Many times in my former job I saw how people reacted so differently in tragic situations. Liam’s grief manifested itself in putting rubbish out for the refuse collectors, opening blinds to welcome another horrendous morning, sweeping the decking. In a few terrible days we’d managed a complete role reversal. To deal with Joe’s disappearance, my husband became tormented with the details of a domestic life in which previously he’d been utterly uninterested. My suspicions about him seeing another woman had become inconsequential.

Waiting for Liam to come inside I sat down and pretended to read a magazine, rubbing the inflamed skin on my hand. It always bothered me more when agitated. Old scald scars were the worst; the GP had said long ago. Today mine were scarlet, and painful.

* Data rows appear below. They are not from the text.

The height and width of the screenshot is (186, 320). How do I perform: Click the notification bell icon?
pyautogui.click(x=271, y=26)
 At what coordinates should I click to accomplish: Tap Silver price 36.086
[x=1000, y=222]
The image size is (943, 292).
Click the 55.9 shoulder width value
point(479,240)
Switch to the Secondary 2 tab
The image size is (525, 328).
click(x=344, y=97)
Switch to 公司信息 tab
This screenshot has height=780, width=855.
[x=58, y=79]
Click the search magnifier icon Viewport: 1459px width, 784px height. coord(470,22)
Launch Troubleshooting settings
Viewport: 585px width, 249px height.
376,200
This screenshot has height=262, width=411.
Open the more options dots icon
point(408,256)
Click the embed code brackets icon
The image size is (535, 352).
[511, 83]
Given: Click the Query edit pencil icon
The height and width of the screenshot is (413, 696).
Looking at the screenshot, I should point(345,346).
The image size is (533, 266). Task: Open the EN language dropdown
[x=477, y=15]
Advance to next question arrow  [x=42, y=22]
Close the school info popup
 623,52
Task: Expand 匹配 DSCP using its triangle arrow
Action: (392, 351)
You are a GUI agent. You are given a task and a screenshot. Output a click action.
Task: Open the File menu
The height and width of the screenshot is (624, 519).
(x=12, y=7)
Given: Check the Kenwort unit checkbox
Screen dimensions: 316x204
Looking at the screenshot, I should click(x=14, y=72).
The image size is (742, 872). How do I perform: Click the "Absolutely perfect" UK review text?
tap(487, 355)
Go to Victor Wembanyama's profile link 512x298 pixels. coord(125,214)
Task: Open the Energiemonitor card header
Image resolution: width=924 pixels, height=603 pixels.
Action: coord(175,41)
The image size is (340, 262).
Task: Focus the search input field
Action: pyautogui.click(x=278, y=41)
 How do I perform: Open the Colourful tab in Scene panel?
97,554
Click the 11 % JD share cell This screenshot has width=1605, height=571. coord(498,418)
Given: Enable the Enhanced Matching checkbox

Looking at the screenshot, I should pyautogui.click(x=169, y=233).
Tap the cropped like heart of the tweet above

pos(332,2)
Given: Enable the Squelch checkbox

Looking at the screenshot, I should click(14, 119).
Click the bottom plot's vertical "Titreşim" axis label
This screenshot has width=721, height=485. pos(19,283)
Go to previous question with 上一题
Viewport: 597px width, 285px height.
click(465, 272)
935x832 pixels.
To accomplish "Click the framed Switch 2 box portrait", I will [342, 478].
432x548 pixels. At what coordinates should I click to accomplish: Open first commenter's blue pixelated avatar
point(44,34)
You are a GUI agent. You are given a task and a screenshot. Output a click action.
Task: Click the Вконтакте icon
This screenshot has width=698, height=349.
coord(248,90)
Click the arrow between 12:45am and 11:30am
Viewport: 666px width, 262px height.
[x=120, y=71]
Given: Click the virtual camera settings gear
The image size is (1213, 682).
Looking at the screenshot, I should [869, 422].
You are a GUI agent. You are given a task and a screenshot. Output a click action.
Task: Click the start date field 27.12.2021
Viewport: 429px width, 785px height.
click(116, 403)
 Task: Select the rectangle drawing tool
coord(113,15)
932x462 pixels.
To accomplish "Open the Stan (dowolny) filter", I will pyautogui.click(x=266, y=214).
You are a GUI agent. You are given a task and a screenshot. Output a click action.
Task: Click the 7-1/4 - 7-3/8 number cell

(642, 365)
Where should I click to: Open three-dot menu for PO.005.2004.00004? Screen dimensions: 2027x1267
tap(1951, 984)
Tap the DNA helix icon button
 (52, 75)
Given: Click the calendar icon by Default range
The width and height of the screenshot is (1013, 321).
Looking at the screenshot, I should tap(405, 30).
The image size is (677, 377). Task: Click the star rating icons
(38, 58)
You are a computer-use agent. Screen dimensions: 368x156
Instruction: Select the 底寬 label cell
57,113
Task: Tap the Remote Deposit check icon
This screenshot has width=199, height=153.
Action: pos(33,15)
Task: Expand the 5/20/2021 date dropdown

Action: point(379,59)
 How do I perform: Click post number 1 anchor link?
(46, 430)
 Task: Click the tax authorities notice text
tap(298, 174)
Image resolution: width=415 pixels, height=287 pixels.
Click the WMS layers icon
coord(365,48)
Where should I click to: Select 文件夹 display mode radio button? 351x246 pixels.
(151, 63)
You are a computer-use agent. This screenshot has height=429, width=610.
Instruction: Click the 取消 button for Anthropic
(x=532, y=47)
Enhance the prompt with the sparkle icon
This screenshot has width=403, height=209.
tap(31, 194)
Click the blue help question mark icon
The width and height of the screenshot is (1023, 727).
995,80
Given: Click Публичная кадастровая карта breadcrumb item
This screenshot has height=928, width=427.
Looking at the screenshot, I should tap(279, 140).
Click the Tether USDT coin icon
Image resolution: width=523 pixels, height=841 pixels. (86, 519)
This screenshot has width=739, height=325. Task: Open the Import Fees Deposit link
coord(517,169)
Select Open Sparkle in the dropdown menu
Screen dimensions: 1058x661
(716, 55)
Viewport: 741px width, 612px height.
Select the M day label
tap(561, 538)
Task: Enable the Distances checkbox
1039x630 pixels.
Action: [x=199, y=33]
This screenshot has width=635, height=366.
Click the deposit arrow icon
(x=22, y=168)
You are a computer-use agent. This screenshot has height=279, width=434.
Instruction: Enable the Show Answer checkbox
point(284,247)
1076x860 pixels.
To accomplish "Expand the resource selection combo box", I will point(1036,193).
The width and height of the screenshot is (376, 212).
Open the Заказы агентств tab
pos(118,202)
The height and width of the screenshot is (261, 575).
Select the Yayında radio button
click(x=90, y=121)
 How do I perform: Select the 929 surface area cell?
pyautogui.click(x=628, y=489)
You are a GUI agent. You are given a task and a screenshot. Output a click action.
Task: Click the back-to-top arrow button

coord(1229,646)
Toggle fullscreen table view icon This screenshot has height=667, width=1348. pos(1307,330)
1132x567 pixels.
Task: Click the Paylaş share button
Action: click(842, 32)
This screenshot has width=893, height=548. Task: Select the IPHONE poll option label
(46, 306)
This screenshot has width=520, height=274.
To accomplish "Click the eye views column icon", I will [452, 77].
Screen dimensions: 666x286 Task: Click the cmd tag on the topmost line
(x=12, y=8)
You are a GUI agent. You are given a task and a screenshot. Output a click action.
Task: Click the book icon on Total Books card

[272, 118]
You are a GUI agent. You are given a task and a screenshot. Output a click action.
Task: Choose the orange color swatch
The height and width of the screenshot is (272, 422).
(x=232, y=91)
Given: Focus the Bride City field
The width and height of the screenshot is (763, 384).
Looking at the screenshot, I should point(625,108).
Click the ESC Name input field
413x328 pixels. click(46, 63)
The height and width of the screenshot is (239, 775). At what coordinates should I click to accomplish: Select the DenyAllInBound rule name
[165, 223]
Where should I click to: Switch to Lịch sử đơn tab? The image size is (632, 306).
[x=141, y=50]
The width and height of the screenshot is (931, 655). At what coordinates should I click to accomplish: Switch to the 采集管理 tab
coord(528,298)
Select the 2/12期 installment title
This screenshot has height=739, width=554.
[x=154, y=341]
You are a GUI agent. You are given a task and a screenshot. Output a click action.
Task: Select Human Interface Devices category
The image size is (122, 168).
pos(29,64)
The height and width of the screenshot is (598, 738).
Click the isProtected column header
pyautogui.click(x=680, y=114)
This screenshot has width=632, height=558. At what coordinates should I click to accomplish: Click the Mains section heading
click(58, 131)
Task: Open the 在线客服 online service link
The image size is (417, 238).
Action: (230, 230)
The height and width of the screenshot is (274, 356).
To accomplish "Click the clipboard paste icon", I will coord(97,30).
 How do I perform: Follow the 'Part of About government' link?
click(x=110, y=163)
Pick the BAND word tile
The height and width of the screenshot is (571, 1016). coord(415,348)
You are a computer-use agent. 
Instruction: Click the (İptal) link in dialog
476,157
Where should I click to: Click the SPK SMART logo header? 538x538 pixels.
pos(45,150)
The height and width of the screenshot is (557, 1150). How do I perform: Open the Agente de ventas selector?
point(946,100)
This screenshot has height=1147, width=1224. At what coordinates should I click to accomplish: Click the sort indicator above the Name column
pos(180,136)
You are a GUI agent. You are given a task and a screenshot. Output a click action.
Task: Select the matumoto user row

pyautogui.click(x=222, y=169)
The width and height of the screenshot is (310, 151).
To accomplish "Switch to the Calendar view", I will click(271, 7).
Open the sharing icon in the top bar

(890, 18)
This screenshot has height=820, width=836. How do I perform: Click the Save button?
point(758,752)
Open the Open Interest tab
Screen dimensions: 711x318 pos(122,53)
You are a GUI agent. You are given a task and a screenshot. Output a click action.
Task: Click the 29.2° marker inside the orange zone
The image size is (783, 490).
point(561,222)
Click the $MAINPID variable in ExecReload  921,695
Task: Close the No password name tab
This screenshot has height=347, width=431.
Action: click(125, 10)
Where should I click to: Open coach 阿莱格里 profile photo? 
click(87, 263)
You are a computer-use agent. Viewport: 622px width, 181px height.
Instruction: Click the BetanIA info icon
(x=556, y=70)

My eyes drifted away towards the fridge, and, like every other family’s fridge in the western world, it was covered in a child’s paintings. Joe’s paintings. The last one he’d brought home took centre stage. It was a bright red and orange sunset. Or, I should say, ‘sunsets’.  Three suns of differing sizes were painted cleverly, seeping into Joe’s horizon. Liam had said it was a mini masterpiece, proud that his son was showing the same artistic leanings as himself. Joe’s teacher had given him three house points for the ‘unusual’ picture. I’d given Joe a big cuddle and a promise to visit the nearest theme park. I bought the tickets the same day. My eyes settled on the calendar hooked onto the right side of the same fridge. Today was supposed to be our day at the theme park, and the disbelief at what was happening pooled around me like uncontained mercury.